* Work to complete
Render the items from the line containing "Task: Click john" through the line containing "This screenshot has height=295, width=429.", including both, as a JSON list of strings with one string per line and blank lines omitted.
[Begin Data for this task]
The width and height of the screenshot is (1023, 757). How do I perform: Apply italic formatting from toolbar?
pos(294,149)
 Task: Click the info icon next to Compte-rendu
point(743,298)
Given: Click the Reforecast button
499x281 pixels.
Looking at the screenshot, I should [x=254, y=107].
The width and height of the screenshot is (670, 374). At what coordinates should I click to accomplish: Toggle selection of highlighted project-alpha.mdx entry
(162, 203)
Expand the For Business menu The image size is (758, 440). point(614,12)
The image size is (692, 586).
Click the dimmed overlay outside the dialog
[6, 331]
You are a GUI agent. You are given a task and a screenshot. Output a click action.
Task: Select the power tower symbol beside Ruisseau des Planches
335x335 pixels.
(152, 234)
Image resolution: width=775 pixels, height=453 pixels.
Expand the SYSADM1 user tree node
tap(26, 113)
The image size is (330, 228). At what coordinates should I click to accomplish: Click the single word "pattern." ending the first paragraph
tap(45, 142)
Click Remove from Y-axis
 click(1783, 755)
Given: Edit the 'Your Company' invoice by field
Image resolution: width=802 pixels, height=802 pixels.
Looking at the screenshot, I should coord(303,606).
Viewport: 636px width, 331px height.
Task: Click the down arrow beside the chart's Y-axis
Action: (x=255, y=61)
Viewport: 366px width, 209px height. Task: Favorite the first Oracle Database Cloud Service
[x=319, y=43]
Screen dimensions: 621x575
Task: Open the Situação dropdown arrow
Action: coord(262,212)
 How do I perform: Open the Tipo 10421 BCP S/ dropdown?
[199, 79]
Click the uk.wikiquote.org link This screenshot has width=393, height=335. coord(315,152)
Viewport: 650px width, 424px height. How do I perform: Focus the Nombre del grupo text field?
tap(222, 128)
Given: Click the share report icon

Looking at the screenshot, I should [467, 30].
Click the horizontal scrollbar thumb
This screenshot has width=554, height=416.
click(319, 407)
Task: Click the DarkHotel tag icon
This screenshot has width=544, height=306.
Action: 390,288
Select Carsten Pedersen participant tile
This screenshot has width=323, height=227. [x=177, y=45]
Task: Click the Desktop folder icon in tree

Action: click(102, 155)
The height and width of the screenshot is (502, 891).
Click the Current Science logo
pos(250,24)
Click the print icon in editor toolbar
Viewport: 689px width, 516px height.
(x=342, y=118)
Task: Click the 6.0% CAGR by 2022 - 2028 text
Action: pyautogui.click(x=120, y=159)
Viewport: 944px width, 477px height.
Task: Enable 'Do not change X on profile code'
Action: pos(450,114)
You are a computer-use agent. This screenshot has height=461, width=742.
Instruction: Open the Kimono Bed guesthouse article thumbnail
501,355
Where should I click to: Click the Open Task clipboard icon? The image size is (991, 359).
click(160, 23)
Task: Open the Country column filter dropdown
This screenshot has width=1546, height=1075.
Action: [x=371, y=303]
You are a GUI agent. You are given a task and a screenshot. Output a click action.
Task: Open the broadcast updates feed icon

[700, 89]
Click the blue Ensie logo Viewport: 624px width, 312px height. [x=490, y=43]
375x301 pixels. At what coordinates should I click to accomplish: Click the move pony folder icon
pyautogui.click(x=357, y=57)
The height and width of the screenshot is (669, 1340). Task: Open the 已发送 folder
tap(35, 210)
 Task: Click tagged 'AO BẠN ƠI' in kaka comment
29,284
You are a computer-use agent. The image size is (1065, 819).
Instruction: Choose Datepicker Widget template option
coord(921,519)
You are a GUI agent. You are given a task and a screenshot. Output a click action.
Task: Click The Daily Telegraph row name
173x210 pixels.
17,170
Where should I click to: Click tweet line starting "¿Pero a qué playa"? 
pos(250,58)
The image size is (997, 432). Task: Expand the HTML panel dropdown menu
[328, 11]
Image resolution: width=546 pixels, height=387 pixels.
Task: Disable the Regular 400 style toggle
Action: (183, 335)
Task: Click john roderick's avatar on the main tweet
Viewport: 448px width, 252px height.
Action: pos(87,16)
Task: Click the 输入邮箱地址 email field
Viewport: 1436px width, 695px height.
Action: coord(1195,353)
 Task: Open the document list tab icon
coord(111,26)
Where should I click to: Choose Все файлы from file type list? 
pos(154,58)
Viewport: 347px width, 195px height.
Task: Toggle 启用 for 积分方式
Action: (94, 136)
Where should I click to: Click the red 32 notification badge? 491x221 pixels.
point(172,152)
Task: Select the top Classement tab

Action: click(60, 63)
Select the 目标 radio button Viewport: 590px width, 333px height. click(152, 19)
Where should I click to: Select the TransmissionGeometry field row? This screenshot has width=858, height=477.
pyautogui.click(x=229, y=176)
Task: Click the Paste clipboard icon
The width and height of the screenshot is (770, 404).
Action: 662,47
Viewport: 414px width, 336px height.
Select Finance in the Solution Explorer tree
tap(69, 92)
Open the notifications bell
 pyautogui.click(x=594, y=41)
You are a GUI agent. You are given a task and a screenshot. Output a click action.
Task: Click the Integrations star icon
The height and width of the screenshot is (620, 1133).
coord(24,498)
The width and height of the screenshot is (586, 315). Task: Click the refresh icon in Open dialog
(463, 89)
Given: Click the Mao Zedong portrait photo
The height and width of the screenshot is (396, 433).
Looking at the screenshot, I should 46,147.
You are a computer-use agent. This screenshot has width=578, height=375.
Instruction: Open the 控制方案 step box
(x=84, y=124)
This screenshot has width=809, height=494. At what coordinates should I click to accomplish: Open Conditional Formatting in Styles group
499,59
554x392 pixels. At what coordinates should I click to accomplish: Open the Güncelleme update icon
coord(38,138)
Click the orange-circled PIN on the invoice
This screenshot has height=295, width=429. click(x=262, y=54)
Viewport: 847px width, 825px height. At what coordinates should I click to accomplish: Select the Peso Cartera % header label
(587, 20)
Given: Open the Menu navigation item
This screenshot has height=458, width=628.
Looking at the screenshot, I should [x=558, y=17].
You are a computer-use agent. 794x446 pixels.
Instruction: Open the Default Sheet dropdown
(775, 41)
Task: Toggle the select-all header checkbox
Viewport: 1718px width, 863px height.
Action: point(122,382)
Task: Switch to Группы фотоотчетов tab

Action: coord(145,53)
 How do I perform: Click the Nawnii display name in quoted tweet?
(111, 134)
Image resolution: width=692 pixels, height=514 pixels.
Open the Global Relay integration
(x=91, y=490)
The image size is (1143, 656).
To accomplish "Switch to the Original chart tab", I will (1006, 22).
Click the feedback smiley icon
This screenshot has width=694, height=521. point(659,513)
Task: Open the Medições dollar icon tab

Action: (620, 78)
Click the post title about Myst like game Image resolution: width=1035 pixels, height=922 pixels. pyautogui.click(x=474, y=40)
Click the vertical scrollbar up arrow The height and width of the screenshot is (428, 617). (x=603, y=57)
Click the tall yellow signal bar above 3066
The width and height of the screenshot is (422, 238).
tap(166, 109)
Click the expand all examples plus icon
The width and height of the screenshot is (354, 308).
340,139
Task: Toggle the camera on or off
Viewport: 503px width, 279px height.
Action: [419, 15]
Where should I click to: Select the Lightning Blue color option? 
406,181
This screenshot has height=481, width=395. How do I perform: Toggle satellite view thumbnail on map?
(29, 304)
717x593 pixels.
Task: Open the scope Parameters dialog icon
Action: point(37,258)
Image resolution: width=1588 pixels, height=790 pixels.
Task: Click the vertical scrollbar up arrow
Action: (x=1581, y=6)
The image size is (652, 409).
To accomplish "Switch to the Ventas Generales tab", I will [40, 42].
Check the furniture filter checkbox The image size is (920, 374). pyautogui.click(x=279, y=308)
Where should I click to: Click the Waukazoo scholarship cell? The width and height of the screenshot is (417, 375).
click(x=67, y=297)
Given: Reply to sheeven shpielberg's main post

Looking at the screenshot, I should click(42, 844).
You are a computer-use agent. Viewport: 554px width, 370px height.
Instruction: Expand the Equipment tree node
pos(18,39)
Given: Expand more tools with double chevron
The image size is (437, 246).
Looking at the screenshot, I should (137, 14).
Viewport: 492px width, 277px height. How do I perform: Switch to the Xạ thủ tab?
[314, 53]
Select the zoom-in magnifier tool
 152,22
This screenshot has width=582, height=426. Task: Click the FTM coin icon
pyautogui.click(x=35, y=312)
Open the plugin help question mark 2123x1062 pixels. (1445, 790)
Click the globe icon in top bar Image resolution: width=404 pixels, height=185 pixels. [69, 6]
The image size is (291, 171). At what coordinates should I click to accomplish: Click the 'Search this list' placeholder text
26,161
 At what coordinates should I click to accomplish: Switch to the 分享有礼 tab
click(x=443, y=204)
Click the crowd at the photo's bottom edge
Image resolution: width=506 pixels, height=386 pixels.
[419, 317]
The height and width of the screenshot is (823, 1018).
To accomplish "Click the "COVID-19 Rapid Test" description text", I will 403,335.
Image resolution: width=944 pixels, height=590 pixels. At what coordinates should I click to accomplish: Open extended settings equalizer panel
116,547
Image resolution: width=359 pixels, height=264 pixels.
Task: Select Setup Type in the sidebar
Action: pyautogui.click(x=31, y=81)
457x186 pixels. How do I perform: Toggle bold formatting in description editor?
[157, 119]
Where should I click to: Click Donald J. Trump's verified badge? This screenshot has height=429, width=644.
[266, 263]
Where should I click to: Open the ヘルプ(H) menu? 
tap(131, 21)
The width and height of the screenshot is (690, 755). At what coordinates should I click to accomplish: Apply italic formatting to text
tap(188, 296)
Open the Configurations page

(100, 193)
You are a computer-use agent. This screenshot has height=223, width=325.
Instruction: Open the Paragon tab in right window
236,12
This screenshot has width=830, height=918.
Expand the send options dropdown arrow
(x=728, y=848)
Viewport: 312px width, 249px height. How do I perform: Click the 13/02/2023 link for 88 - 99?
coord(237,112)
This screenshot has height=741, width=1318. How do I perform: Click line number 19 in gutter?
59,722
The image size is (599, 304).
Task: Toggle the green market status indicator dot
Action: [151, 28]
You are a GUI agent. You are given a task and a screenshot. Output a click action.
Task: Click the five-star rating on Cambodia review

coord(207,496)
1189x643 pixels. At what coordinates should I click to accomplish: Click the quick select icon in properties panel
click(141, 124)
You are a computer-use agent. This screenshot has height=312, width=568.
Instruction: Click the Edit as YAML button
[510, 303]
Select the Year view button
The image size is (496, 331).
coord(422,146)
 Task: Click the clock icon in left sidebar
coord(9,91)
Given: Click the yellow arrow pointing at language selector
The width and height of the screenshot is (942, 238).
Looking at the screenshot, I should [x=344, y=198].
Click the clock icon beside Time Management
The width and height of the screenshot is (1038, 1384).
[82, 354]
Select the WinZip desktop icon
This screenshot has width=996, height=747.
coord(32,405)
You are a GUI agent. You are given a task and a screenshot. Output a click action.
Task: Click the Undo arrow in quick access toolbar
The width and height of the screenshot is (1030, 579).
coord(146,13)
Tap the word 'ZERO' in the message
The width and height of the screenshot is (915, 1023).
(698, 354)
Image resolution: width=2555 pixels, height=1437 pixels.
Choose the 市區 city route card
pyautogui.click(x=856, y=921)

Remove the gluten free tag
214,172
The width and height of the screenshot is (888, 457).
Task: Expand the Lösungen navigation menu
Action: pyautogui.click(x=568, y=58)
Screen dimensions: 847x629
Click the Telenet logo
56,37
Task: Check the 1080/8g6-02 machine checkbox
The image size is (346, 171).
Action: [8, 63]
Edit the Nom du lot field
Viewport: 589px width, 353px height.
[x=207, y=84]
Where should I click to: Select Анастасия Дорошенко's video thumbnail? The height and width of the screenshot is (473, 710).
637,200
[End Data for this task]
* Exercise answer
[
  "Task: Click john roderick's avatar on the main tweet",
  "Viewport: 448px width, 252px height.",
  "Action: pos(87,16)",
  "Task: Click the 输入邮箱地址 email field",
  "Viewport: 1436px width, 695px height.",
  "Action: coord(1195,353)",
  " Task: Open the document list tab icon",
  "coord(111,26)",
  "Where should I click to: Choose Все файлы from file type list? ",
  "pos(154,58)",
  "Viewport: 347px width, 195px height.",
  "Task: Toggle 启用 for 积分方式",
  "Action: (94, 136)",
  "Where should I click to: Click the red 32 notification badge? 491x221 pixels.",
  "point(172,152)",
  "Task: Select the top Classement tab",
  "Action: click(60, 63)",
  "Select the 目标 radio button Viewport: 590px width, 333px height. click(152, 19)",
  "Where should I click to: Select the TransmissionGeometry field row? This screenshot has width=858, height=477.",
  "pyautogui.click(x=229, y=176)",
  "Task: Click the Paste clipboard icon",
  "The width and height of the screenshot is (770, 404).",
  "Action: 662,47",
  "Viewport: 414px width, 336px height.",
  "Select Finance in the Solution Explorer tree",
  "tap(69, 92)",
  "Open the notifications bell",
  " pyautogui.click(x=594, y=41)",
  "You are a GUI agent. You are given a task and a screenshot. Output a click action.",
  "Task: Click the Integrations star icon",
  "The height and width of the screenshot is (620, 1133).",
  "coord(24,498)",
  "The width and height of the screenshot is (586, 315). Task: Click the refresh icon in Open dialog",
  "(463, 89)",
  "Given: Click the Mao Zedong portrait photo",
  "The height and width of the screenshot is (396, 433).",
  "Looking at the screenshot, I should 46,147.",
  "You are a computer-use agent. This screenshot has width=578, height=375.",
  "Instruction: Open the 控制方案 step box",
  "(x=84, y=124)",
  "This screenshot has width=809, height=494. At what coordinates should I click to accomplish: Open Conditional Formatting in Styles group",
  "499,59",
  "554x392 pixels. At what coordinates should I click to accomplish: Open the Güncelleme update icon",
  "coord(38,138)",
  "Click the orange-circled PIN on the invoice",
  "This screenshot has height=295, width=429. click(x=262, y=54)"
]